Name.Space applied for 118 ICANN gTLDs in the initial "test-bed" round in 2000, which produced .biz, .info, .name, .museum, and other gTLDs. It was not selected for any of the 118.[3]

In October 2012, Name.Space filed a lawsuit against ICANN for trademark infrigement and anti-competitive behavior, hong for an injunction that prevents ICANN from delegating the 189 gTLD strings Name.Space claims rights to. It also alleges that the new gTLD process is dominated by "ICANN insiders" and "industry titans", thus preventing fair competition for smaller businesses.[4]

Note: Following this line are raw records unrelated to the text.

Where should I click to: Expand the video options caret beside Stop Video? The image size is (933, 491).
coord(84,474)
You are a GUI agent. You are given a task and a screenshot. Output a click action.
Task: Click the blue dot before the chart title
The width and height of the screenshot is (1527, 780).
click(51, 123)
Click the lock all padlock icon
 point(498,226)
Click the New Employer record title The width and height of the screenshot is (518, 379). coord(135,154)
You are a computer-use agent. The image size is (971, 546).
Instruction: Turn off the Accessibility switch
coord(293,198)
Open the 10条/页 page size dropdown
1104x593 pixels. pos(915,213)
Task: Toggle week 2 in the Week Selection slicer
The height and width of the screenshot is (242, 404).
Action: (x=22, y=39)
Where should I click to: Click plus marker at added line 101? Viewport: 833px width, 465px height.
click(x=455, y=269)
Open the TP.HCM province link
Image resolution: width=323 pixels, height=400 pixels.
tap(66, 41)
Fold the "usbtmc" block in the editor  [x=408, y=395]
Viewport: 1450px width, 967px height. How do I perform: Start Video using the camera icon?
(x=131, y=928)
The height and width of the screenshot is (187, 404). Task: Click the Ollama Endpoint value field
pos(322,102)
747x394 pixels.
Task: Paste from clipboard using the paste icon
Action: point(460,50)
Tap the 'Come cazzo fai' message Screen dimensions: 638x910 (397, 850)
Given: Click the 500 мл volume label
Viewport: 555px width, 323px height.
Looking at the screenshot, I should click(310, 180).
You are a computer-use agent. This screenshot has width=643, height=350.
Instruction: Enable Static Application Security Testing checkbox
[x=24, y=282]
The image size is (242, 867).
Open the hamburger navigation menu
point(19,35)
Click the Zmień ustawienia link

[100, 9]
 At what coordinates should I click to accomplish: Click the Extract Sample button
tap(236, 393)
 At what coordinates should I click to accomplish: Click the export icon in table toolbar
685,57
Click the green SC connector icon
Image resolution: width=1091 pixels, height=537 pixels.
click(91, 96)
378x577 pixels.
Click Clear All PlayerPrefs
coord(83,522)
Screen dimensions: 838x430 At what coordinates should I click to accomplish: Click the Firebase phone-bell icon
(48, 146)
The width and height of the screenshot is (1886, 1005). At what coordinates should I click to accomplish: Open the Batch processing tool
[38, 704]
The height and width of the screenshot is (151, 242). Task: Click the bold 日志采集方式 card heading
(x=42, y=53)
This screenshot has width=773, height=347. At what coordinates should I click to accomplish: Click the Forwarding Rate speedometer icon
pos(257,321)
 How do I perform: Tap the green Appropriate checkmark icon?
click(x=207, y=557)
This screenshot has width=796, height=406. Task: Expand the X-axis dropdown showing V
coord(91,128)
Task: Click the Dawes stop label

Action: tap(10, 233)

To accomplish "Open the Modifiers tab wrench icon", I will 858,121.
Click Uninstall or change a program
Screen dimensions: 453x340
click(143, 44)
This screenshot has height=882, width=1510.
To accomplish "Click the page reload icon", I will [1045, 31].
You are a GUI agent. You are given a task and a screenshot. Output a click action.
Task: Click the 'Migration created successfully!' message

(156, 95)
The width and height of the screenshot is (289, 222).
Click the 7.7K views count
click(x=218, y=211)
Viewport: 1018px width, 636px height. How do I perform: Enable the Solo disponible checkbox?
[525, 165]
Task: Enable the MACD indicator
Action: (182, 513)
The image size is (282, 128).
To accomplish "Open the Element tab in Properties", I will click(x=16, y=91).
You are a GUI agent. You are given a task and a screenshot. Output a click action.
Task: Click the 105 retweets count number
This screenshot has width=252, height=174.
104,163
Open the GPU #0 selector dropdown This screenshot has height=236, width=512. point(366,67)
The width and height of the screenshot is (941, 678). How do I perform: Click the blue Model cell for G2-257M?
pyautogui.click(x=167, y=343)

The company's complaint states, "Rather than adopting a procedure to account for the pending 2000 Application and facilitate the expansion of TLD providers in the DNS, ICANN has adopted a procedure so complex and expensive that it once again effectively prohibited newcomers from competing. It instead has permitted participation solely by ICANN insiders and industry titans."[4][5]


  1. 1.0 1.1 About Name.Space,
  2. Complete TLD List,
  3. 3.0 3.1 Company claims ownership of 482 new gTLDs, Published 22 March 2012.
  4. 4.0 4.1 Company files for injunction against 189 new gTLDs, Published 12 October 2012.
  5. Name.Space Complaint. Published 10 October 2012.